* _THE EXERCISE_
Copy out word for word the lines below, starting with the line that contains "Sort table by Yellow cards" and going on through the line that contains "click(x=1446, y=24)", and write nothing else.
— begin —
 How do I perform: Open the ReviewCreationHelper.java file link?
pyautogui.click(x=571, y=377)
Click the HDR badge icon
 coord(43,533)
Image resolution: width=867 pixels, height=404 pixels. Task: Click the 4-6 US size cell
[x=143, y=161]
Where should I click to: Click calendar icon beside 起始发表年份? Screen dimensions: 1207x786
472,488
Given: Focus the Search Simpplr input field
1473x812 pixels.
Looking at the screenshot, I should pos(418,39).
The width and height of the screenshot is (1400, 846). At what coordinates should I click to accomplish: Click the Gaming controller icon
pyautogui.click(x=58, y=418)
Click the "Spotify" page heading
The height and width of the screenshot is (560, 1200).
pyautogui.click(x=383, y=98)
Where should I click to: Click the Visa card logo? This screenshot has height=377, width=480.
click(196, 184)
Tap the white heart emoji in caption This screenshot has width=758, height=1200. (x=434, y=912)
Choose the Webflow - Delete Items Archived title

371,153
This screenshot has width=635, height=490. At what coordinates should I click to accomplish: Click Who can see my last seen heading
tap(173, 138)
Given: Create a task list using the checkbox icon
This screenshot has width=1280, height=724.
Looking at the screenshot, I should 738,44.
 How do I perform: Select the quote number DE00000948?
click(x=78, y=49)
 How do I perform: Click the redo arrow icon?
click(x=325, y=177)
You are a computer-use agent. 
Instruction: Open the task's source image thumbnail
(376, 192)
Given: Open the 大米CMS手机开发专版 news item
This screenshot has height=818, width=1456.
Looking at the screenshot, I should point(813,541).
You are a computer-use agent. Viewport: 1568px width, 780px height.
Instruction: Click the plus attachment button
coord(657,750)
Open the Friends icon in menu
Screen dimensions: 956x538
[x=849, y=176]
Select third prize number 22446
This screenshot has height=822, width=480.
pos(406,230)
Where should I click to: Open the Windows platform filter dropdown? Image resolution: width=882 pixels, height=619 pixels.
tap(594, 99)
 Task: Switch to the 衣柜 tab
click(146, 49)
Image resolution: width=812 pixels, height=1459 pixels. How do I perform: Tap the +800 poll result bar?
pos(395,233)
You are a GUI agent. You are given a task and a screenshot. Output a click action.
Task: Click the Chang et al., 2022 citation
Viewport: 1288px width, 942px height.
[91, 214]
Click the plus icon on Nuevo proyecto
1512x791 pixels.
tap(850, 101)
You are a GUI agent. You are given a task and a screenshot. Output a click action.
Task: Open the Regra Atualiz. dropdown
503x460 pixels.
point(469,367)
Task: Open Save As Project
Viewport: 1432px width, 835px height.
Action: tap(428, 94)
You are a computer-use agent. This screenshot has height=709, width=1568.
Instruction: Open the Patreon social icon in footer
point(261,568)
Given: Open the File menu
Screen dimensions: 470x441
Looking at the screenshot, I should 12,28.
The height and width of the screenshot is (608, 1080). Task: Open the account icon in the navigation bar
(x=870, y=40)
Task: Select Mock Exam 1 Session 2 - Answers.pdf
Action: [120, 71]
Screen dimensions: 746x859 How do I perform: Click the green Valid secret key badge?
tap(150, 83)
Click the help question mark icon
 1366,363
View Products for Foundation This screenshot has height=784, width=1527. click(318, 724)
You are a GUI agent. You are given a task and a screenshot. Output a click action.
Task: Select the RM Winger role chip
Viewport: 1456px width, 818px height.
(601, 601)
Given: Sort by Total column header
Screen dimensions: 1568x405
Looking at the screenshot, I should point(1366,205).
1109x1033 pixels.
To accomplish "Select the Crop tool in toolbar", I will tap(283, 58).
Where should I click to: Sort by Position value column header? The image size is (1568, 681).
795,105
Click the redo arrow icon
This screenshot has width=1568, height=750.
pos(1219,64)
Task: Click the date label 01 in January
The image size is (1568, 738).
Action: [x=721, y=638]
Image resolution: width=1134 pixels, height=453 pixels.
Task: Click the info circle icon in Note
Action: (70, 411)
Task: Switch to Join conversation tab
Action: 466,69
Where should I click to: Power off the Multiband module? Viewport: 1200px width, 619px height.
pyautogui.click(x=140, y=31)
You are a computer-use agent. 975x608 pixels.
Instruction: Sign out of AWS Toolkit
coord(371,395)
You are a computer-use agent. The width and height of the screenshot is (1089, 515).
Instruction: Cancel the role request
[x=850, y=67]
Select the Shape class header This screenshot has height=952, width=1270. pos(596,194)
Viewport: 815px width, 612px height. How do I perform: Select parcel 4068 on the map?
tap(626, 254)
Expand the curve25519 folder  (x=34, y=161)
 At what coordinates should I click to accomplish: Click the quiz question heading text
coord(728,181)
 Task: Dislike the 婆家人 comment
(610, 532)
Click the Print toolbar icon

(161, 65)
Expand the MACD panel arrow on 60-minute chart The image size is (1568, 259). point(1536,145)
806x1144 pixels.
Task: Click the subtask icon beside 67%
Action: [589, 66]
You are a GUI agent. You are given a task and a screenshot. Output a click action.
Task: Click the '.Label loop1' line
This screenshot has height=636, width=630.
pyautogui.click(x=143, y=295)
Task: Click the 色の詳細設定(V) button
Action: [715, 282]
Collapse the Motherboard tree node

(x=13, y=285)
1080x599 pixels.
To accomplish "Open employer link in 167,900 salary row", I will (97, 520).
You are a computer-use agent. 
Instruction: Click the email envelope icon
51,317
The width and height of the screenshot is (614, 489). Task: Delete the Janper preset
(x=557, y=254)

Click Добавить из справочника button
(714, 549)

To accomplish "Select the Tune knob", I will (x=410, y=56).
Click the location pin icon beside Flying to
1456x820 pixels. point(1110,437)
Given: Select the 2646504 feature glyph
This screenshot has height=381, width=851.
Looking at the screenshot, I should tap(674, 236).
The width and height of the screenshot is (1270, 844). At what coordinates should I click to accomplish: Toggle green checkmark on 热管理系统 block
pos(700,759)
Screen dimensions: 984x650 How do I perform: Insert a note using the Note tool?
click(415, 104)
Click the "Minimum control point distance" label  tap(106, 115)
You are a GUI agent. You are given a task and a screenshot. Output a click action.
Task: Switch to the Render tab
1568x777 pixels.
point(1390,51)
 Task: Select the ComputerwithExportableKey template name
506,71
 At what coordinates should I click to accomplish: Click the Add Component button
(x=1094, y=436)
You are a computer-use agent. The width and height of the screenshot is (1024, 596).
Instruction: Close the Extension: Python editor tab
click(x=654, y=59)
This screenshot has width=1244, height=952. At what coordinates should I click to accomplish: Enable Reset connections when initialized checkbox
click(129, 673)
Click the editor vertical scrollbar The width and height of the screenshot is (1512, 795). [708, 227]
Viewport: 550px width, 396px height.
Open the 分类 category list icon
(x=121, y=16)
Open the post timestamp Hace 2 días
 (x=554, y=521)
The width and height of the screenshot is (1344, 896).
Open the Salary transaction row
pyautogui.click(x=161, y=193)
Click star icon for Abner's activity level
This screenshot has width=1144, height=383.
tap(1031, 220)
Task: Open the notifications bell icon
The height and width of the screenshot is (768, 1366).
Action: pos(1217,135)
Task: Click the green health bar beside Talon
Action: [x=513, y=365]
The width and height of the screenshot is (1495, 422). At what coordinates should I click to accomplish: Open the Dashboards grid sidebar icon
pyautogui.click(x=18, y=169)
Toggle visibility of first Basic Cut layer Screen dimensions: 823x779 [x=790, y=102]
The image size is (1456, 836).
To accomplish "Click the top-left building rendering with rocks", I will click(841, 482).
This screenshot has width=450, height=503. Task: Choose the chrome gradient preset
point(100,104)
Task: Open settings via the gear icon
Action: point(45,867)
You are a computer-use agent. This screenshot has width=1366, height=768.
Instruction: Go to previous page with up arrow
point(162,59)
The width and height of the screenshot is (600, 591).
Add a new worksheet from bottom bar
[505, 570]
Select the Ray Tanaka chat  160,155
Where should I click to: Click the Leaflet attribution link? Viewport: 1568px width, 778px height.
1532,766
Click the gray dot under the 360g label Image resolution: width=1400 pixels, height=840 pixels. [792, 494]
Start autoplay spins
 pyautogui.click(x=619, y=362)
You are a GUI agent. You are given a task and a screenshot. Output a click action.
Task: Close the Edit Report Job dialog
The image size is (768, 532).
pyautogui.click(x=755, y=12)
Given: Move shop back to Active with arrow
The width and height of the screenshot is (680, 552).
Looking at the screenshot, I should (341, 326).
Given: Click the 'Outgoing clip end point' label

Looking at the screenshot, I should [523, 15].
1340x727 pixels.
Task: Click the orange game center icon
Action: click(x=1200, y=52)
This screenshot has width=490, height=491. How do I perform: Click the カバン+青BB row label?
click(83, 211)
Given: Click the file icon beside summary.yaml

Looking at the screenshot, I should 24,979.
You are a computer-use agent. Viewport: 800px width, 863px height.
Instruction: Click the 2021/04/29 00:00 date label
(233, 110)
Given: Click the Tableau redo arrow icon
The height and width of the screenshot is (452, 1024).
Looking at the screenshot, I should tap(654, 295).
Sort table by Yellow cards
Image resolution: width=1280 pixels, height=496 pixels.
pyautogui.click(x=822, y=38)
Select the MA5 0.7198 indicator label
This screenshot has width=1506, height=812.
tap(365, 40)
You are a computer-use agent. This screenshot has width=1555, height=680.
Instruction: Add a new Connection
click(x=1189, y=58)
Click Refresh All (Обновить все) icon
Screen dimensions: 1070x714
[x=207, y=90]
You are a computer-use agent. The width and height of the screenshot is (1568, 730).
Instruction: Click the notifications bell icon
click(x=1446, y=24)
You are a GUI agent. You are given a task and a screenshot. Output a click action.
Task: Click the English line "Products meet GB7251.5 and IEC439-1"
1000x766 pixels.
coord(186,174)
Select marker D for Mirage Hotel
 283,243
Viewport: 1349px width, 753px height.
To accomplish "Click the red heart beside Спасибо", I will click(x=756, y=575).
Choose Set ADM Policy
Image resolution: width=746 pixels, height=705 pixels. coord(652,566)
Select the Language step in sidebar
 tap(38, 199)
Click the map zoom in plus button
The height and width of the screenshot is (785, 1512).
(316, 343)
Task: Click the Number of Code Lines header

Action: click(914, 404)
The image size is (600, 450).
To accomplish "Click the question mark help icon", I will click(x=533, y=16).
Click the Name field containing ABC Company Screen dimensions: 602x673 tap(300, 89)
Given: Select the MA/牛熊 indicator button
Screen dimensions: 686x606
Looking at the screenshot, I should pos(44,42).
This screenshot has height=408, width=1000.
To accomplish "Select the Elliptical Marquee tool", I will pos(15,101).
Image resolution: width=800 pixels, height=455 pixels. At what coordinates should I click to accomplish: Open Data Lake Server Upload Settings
— end —
* _ANSWER TO THIS EXERCISE_
Sort table by Yellow cards
Image resolution: width=1280 pixels, height=496 pixels.
pyautogui.click(x=822, y=38)
Select the MA5 0.7198 indicator label
This screenshot has width=1506, height=812.
tap(365, 40)
You are a computer-use agent. This screenshot has width=1555, height=680.
Instruction: Add a new Connection
click(x=1189, y=58)
Click Refresh All (Обновить все) icon
Screen dimensions: 1070x714
[x=207, y=90]
You are a computer-use agent. The width and height of the screenshot is (1568, 730).
Instruction: Click the notifications bell icon
click(x=1446, y=24)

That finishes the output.